Diagnóstico Diferencial das principais causas de sangramento em uma unidade de emergência - visão clínica e laboratorial.

 

Heloisa Helena A Gallo da Rocha

Médica Hematologista, do Serviço de Hemoterapia do Hospital dos Servidores do Estado do Rio de Janeiro.

 

 

Introdução:

 

O diagnóstico diferencial dos casos de hemorragia é um dos pontos importantes  que se depara um médico dentro de uma unidade de emergência.

O objetivo desse trabalho é  apresentar as patologias que mais comumente cursam com sangramento, seu diagnóstico clínico e laboratorial.

 

1- Púrpura Trombocitopenica Imunológica (PTI):

 

É uma doença autoimune caracterizada pelo aparecimento de um  anticorpo da classe IgG na membrana plaquetária. O sistema retículo endotelial do baço passa a não reconhecer as plaquetas como próprias e as seqüestram. Ocorre em todas as idades e principalmente na infância, fase em que pode ser secundária a uma infecção viral ou vacina. Em cerca de 50% dos casos(na infância) a etiologia é desconhecida e ocorre remissão espontânea. Na fase adulta, a doença ocorre  mais em mulheres e geralmente está  associada a uma doença autoimune , principalmente o Lupus Eritematoso. Pode também ocorrer após o uso de medicamentos ou  após uma virose, inclusive a síndrome de imunodeficiência adquirida(AIDS).Sua progressão para a cronicidade é mais comum na idade adulta do que na infância.

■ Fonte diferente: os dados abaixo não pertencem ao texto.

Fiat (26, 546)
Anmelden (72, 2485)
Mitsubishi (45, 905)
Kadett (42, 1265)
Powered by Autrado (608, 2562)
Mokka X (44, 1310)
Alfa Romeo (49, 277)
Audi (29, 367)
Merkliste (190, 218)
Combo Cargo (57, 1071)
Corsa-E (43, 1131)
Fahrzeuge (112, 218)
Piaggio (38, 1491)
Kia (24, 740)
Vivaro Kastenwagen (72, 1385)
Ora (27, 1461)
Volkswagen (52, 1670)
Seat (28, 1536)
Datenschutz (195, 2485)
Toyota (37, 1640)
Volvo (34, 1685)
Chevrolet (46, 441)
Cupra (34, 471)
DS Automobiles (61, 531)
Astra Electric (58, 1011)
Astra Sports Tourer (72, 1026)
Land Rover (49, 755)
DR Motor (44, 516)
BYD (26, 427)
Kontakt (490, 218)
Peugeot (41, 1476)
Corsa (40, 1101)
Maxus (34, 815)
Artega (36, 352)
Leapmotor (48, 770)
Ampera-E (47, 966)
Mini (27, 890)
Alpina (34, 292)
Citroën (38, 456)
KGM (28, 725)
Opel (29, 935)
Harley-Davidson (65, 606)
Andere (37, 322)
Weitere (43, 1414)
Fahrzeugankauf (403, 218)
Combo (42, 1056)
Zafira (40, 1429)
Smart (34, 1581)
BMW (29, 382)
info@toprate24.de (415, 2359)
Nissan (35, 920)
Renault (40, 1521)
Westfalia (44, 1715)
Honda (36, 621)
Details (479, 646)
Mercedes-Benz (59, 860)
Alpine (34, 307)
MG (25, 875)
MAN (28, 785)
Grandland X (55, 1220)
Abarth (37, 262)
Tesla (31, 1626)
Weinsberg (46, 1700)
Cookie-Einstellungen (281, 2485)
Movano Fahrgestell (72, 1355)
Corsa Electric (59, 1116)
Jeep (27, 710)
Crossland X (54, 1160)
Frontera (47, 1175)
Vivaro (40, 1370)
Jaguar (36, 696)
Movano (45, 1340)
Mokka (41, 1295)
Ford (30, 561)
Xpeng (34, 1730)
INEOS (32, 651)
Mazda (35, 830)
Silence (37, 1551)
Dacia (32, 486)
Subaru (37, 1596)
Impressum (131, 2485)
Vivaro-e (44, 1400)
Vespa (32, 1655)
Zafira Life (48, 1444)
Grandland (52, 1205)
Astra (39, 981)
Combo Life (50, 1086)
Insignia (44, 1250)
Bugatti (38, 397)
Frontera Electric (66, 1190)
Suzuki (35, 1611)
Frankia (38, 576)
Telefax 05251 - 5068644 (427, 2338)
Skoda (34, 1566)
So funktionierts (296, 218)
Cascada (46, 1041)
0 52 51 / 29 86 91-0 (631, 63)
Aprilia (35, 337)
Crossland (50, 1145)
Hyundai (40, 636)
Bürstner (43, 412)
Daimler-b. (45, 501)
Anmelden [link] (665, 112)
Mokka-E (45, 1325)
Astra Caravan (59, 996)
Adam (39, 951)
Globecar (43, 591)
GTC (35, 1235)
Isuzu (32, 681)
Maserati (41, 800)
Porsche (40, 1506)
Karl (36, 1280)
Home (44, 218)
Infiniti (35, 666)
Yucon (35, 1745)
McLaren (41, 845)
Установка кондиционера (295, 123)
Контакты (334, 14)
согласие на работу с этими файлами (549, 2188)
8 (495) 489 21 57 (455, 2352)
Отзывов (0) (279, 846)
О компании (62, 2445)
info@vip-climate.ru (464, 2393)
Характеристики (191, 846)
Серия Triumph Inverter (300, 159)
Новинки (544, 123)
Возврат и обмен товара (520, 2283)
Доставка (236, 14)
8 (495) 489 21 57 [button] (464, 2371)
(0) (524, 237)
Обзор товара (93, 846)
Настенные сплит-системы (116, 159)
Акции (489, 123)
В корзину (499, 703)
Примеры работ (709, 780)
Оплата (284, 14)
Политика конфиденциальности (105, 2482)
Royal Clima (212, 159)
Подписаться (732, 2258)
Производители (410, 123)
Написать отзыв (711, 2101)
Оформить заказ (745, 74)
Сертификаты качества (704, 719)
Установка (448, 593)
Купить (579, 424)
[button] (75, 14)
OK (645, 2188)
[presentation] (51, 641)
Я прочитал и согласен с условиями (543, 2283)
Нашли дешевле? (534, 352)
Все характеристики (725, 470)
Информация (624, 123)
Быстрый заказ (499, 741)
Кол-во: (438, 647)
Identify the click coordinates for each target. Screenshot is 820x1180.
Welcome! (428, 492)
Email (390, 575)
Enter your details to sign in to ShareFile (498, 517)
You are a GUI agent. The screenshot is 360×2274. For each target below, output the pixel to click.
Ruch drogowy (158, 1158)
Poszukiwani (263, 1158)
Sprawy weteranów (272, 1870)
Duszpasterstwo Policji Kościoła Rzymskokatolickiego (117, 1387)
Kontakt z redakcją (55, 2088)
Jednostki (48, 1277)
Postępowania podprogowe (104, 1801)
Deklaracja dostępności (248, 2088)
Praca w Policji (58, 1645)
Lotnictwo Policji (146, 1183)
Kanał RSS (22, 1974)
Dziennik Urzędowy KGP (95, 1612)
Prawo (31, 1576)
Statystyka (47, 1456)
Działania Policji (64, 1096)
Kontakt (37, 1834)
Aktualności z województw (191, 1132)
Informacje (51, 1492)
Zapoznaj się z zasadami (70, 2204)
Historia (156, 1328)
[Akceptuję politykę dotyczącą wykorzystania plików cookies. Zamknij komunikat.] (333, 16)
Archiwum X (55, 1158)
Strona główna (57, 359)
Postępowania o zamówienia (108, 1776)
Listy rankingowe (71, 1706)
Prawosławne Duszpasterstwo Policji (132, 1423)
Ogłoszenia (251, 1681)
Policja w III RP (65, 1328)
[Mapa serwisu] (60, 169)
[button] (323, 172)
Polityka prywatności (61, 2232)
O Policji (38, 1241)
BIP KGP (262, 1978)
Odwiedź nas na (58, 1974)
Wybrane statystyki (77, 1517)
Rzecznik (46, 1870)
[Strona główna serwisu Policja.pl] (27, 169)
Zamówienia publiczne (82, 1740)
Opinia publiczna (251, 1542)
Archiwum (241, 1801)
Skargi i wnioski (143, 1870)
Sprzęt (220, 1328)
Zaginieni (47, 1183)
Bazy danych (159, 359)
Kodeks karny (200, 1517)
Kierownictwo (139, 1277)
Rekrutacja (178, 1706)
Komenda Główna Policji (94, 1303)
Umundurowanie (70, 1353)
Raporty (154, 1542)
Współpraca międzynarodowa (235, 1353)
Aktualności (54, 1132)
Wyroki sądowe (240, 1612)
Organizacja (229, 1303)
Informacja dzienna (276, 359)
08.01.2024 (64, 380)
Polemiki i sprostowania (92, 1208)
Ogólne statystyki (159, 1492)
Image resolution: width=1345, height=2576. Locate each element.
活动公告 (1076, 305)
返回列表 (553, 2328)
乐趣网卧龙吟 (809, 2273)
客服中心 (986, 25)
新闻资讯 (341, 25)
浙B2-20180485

O quadro clínico de um  paciente com uma  PTI idiopática  geralmente está afebril, com história de epistaxe, gengivorragia ou menometrorragia, petéquias  e equimoses generalizadas, sem visceromegalias.

 

O estudo laboratorial mostrará trombocitopenia, geralmente em torno de 10 000/mm3. Algumas vezes notar- se -á anemia secundária à hemorragia. Os testes para anticorpos plaquetários não são úteis pois sua especificidade e sensibilidade  não permitem estabelecer um “padrão - ouro” diagnóstico e seu valor preditivo é desconhecido.

O estudo da Medula Óssea nos mostrará uma hipercelularidade às custas do Setor Megacariocítico.

 

Diagnóstico Diferencial:

A trombocitopenia pode ser causada por uma função anormal da Medula Óssea ou por destruição periférica das plaquetas.

As causas de trombocitopenia são:

·       Alterações da Medula Óssea: Anemia aplástica, leucemias agudas e crônicas, linfomas com invasão da Medula Óssea, mieloma múltiplo, síndromes mielodisplásicas, anemia megaloblástica, alcoolismo crônico, infiltração tumoral da  Medula Óssea, doença de Gaucher.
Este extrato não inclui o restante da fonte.